Going top shelf with seed flats

Besides our foray into homemade potting soil, we took one other big step this year to improve the lives of our garden seedlings. We now have a very official-looking shelf system to hold our flats.

Used to be, we’d plant about three flats with the first round of seeds, then crowd them under a single fluorescent light fixture suspended between two barstools in the kitchen. This arrangement always became even less elegant a few weeks later when it was time to plant more stuff. The one light wasn’t enough for all the seedlings (the ones on the outside would grow on a slant, reaching for the light) and we’d constantly be stepping around the horizontally-spreading collection of flats. Watering them created a small lake on the floor.

So, we treated ourselves to a set of steel mesh shelves, which can comfortably hold eight seed flats. Mr. Green Scene also bought and rigged up some used fluorescent light fixtures so that there can be one hanging above every shelf. When it’s time to water, it’s much easier to pick up each flat to bring it to the bathroom. And suddenly, we’re feeling muy professional.

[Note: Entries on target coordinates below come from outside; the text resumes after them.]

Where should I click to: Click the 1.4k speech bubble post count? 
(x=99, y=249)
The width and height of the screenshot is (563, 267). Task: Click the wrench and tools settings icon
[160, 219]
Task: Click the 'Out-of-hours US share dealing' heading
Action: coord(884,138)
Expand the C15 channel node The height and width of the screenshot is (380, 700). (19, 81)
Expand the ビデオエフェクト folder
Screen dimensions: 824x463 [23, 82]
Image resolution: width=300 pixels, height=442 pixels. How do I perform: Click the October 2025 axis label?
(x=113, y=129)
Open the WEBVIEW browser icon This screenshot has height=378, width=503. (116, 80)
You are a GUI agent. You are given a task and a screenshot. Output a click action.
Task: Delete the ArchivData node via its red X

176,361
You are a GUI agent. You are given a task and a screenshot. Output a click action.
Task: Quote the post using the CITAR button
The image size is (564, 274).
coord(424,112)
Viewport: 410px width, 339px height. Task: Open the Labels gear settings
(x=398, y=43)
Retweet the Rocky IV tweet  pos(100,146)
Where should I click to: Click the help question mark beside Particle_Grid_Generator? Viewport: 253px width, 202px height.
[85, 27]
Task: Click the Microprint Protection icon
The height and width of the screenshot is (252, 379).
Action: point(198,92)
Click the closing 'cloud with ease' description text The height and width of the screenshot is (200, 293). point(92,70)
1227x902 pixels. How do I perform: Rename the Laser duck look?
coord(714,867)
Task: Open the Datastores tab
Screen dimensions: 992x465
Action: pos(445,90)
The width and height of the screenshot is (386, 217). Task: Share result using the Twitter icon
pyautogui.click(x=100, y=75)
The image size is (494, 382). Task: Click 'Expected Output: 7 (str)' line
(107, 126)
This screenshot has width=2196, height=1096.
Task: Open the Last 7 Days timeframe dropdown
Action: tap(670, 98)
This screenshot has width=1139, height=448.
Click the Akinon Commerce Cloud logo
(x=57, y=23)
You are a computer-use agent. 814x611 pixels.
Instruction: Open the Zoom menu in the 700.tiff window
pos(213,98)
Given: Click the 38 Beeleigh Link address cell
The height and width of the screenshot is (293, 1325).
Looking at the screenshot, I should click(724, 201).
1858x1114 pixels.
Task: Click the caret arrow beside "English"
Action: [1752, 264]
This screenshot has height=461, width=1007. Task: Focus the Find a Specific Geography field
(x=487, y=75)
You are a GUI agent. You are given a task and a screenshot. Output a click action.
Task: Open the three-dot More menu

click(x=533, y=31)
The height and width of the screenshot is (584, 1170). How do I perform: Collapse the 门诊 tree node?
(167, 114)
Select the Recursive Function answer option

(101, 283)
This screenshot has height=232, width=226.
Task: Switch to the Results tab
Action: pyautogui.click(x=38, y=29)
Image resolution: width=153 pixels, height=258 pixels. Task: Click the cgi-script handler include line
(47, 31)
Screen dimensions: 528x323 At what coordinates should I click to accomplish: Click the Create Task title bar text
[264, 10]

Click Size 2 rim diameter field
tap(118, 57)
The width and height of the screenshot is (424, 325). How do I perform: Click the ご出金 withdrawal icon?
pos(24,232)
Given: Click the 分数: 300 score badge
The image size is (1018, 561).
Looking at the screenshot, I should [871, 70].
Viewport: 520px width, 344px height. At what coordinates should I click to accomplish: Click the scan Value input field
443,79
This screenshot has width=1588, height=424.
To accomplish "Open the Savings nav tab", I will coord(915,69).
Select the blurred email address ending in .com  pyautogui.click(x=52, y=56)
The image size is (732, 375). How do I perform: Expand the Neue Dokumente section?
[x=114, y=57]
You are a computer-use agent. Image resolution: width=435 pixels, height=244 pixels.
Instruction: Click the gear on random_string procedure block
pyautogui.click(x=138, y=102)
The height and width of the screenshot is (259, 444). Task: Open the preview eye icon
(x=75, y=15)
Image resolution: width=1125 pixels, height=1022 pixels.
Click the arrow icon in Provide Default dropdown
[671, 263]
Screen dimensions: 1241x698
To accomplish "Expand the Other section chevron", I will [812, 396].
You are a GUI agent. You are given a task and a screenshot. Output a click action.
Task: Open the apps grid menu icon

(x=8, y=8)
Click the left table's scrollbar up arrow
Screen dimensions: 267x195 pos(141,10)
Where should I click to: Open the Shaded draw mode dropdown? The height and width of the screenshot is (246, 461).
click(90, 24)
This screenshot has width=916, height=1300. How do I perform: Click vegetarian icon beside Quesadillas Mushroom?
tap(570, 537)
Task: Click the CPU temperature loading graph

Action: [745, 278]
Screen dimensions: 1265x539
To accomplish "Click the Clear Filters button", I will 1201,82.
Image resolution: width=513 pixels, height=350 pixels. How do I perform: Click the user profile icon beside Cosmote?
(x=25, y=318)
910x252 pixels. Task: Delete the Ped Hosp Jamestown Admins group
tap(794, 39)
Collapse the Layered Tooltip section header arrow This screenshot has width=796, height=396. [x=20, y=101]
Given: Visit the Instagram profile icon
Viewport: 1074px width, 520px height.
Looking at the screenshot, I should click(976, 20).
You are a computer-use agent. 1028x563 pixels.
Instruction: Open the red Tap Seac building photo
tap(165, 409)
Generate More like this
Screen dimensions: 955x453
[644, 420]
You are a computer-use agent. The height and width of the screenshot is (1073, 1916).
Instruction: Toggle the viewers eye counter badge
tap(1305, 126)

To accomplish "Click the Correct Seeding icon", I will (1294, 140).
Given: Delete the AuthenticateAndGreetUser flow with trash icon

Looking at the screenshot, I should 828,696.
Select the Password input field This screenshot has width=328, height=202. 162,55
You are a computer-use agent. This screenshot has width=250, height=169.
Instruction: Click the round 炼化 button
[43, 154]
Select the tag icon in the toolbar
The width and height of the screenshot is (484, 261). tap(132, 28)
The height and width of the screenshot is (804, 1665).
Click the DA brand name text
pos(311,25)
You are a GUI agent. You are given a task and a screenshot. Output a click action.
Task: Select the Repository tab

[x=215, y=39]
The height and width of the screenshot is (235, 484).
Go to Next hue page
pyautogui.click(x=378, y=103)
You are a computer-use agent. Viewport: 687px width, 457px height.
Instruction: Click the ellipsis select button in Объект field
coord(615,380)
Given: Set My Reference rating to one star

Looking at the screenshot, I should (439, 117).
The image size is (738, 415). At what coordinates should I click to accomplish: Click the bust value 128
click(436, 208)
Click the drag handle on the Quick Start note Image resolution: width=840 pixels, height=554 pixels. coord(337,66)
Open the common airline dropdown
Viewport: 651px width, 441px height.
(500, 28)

But wait! It gets better. Some crops, like tomatoes and peppers, germinate much better in warm soil. This is why gardening catalogs sell heat mats to go under the flats…and we would have spent $50-100 to buy enough.

Recipe for homemade heat mats: a layer of rigid foam insulation on the bottom, a set of incandescent rope lights coiled in the middle, and a sheet of metal flashing on the top. The lights make heat, which warms the metal, which warms the soil. We had most of the materials on hand as scrap, so the whole thing cost $15.

There’s nothing quite like happy little seedlings!